TASK ITEM -> For this exercise, please return exactly the line containing "The width and height of the screenshot is (1356, 765)." and each line after it through the end of the records, with no pictures included.

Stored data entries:

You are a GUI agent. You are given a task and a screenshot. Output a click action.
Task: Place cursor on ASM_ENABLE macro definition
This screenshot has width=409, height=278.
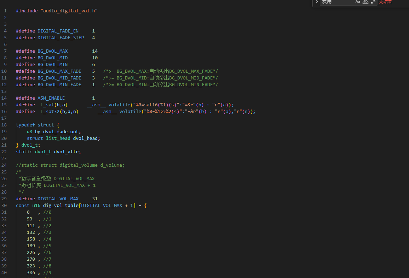tap(51, 98)
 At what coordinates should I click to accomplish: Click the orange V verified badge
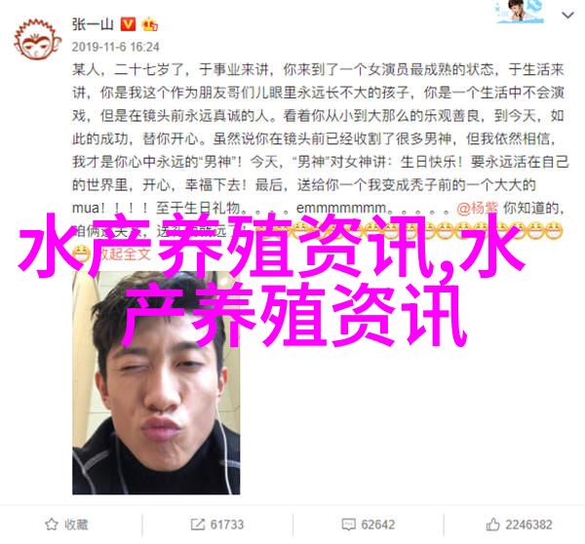click(x=128, y=24)
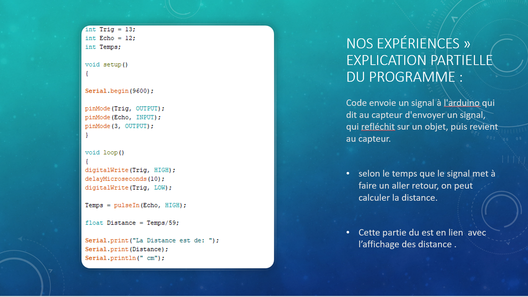This screenshot has width=528, height=297.
Task: Click the "void loop()" line in code
Action: 104,153
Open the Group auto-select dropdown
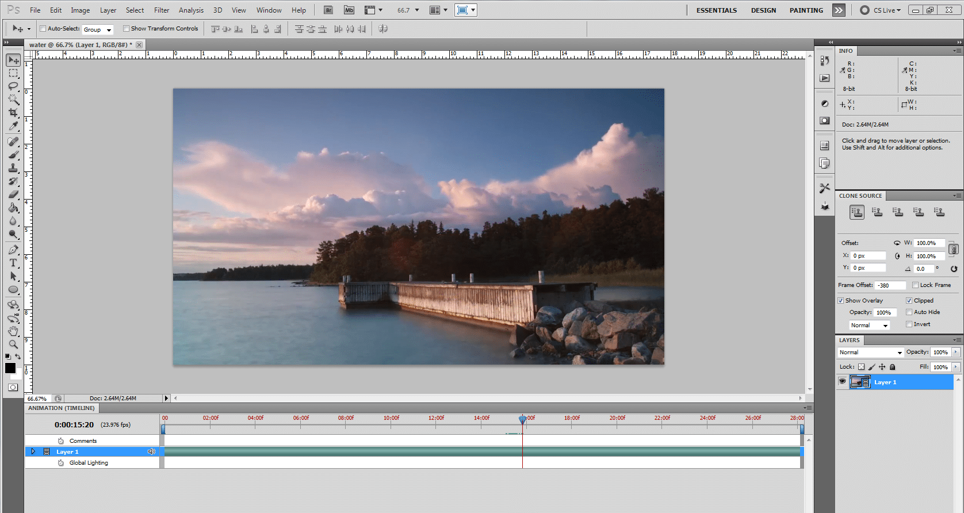 (x=98, y=29)
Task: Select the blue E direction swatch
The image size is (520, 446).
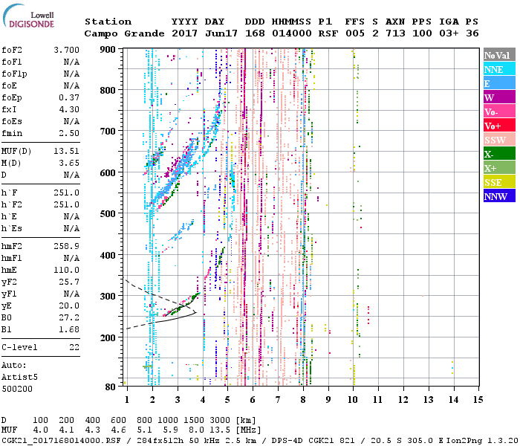Action: click(497, 83)
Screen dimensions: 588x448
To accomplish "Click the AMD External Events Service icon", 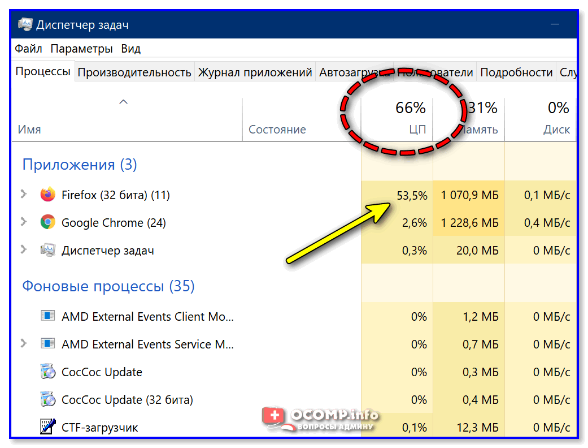I will tap(48, 344).
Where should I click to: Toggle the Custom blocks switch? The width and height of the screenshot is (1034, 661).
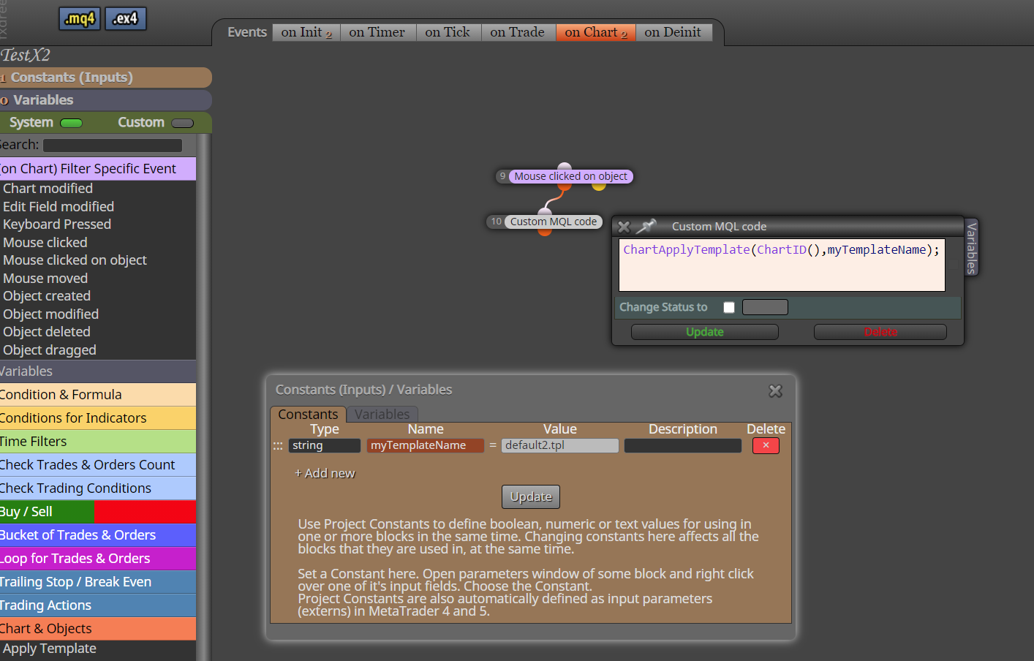[x=183, y=123]
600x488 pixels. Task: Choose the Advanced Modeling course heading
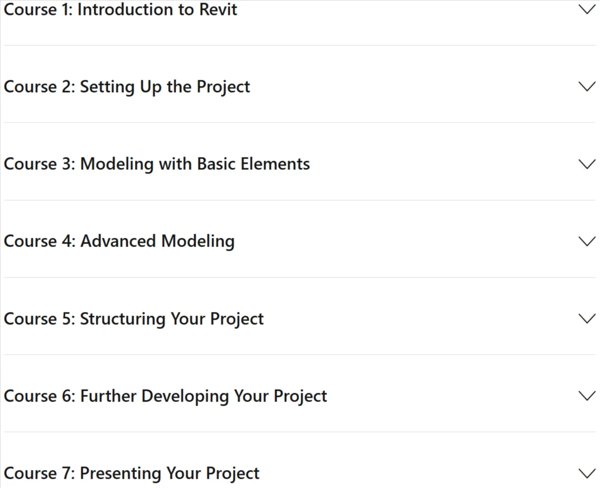tap(157, 241)
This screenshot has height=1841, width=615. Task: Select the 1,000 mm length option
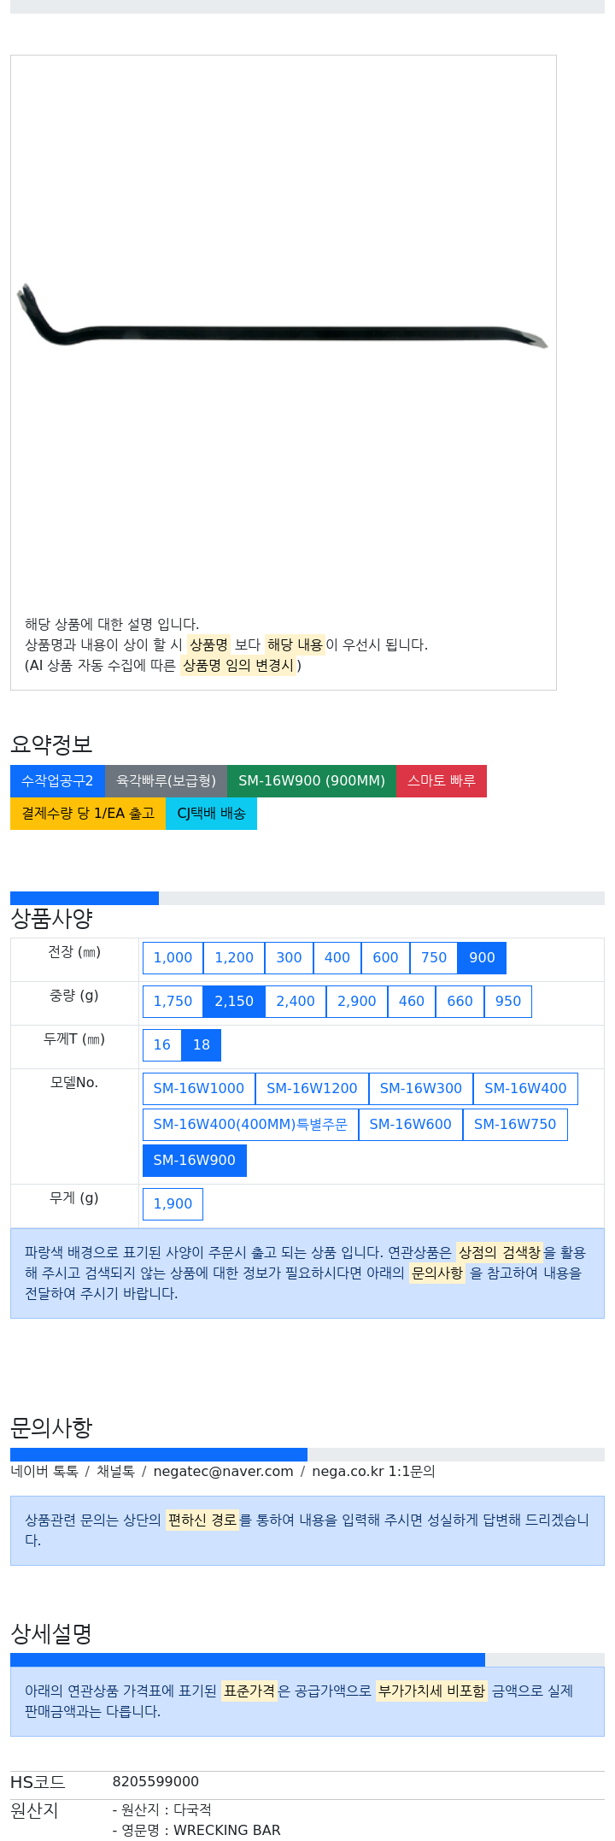(x=173, y=957)
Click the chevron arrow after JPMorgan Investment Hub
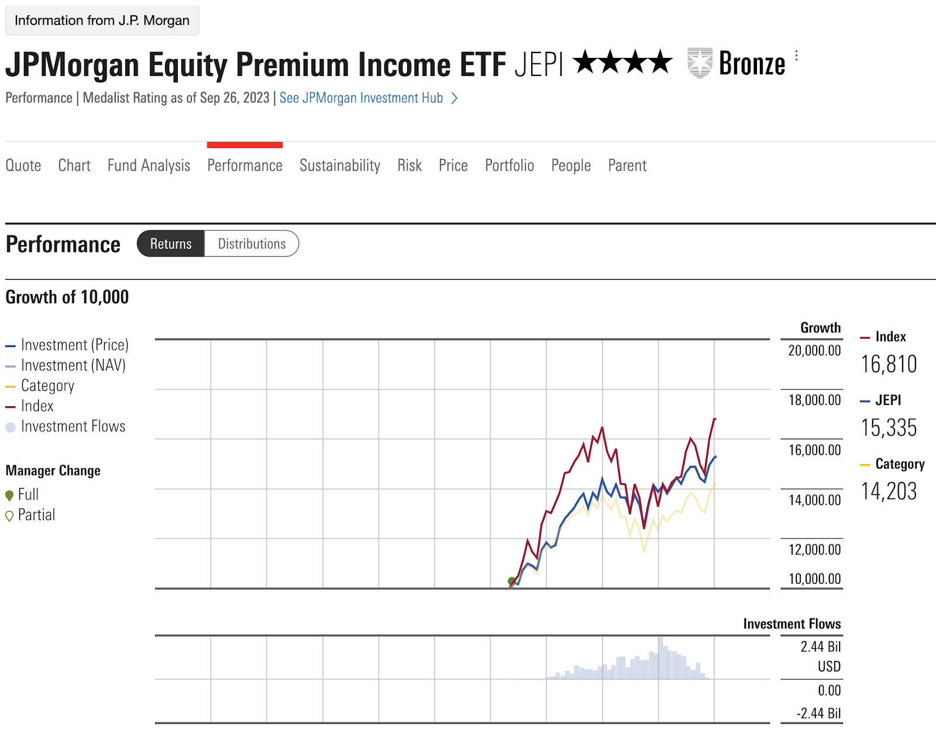 pos(455,98)
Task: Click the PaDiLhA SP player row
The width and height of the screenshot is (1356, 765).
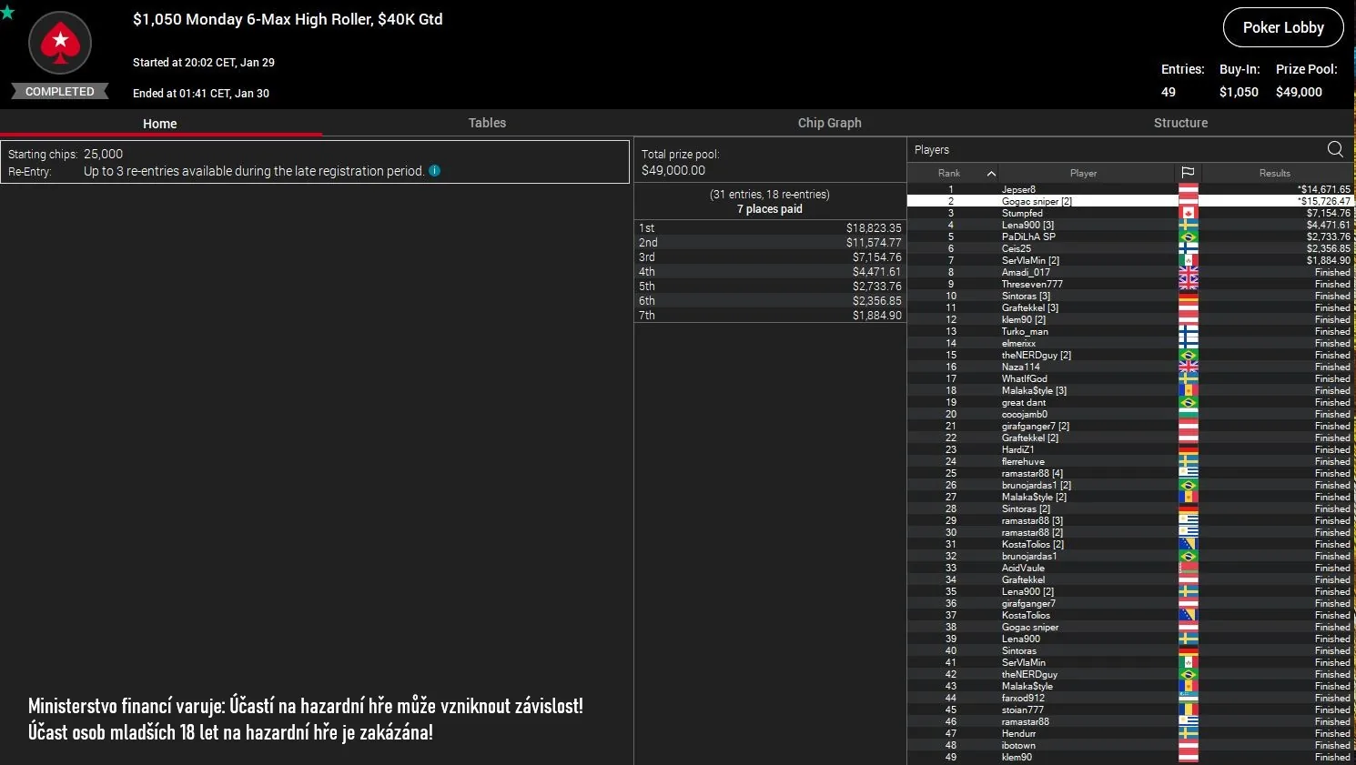Action: click(1028, 237)
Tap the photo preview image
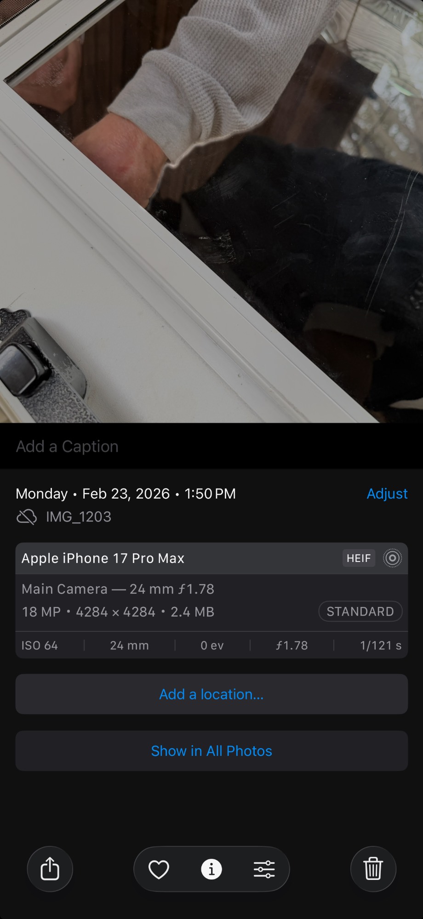The image size is (423, 919). click(212, 211)
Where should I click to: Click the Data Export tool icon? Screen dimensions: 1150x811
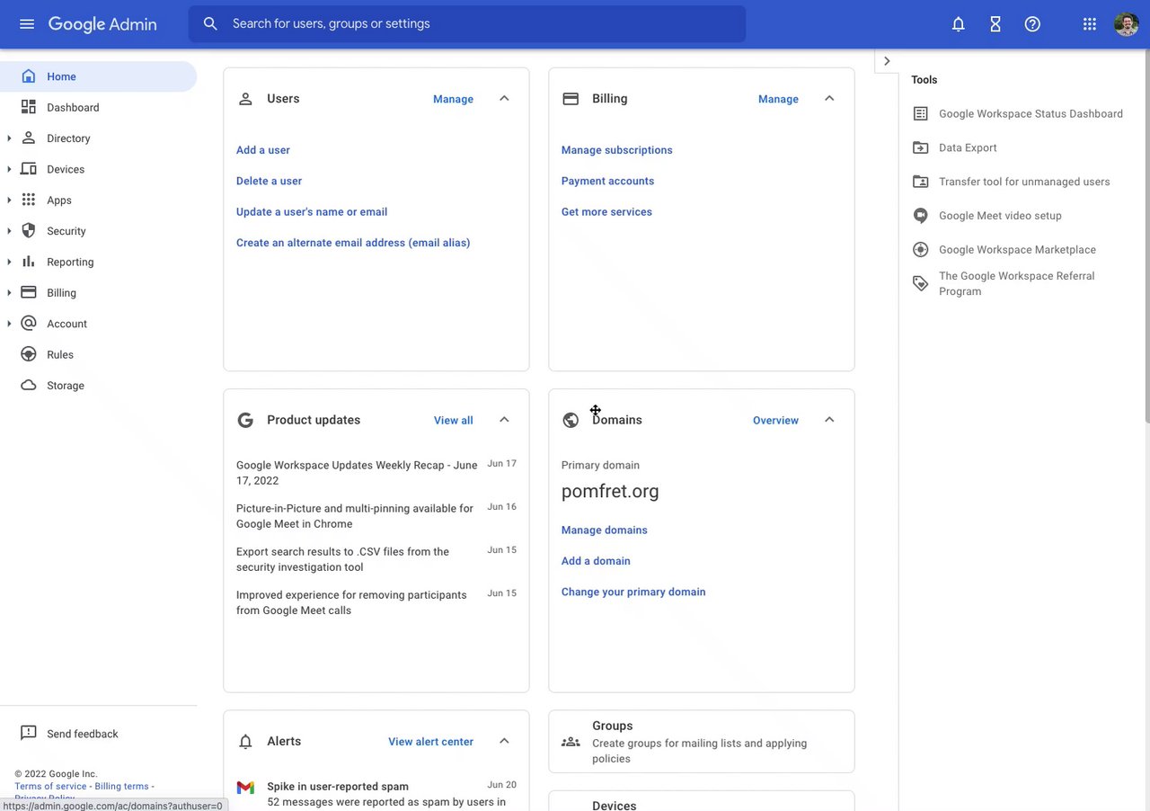tap(921, 147)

YOUR RESPONSE ->
The width and height of the screenshot is (1356, 765).
Action: click(1028, 237)
Tap the photo preview image
The image size is (423, 919). click(212, 211)
Where should I click to: Click the Data Export tool icon? Screen dimensions: 1150x811
tap(921, 147)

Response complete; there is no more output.